## What needs to be done
Reproduce the Harlem Hospital murals passage word for word, everything from "While the outside" down to "for African-American artists.".

## Excerpt provided
While the outside is striking in itself it also houses a public art gallery that features historic murals commissioned by the Works Progress Administration Federal Arts Project. Harlem Hospital was the first WPA commission for African-American artists.

 

The murals have been in the hospital for more than 70 years although over the years some were damaged by fire and water. Out of the eight murals that were created five still remain. Works such as “Pursuit of Happiness” by Vertis C. Hayes, “Magic in Medicine” and “Modern Medicine” by Charles H. Alston and “Modern Surgery and Anesthesia” by Alfred D. Crimi have been fully restored and are on display. The significant “Recreation in Harlem” by Georgette Seabrooke, is on display while it continues to be fully restored.

## Record excerpts
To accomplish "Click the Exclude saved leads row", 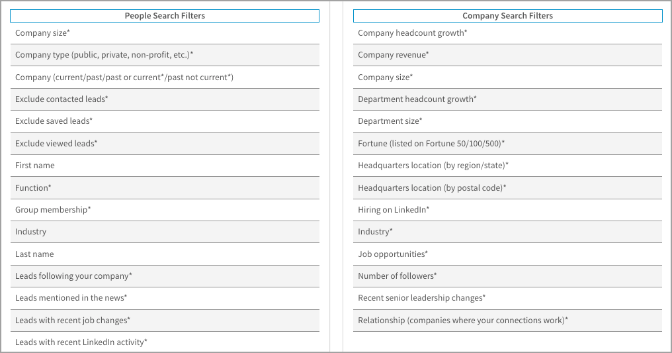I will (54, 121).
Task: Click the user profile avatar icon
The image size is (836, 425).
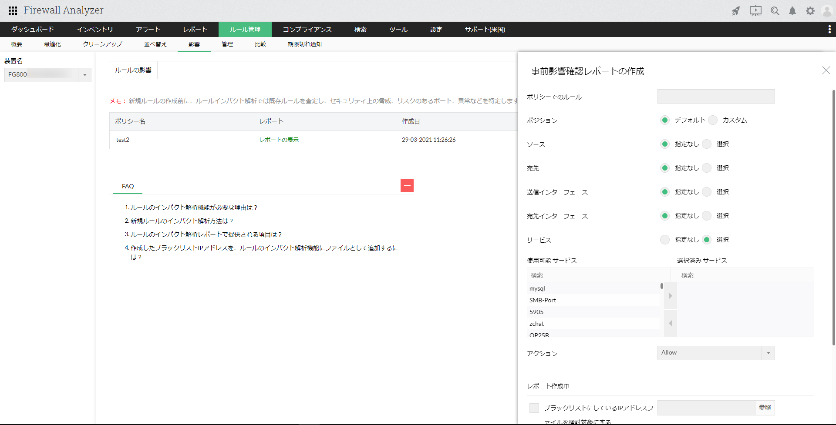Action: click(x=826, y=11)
==
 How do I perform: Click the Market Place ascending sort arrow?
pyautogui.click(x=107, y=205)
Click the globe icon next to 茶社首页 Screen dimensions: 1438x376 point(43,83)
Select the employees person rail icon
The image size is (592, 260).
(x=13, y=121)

## Answer box
While the outside is striking in itself it also houses a public art gallery that features historic murals commissioned by the Works Progress Administration Federal Arts Project. Harlem Hospital was the first WPA commission for African-American artists.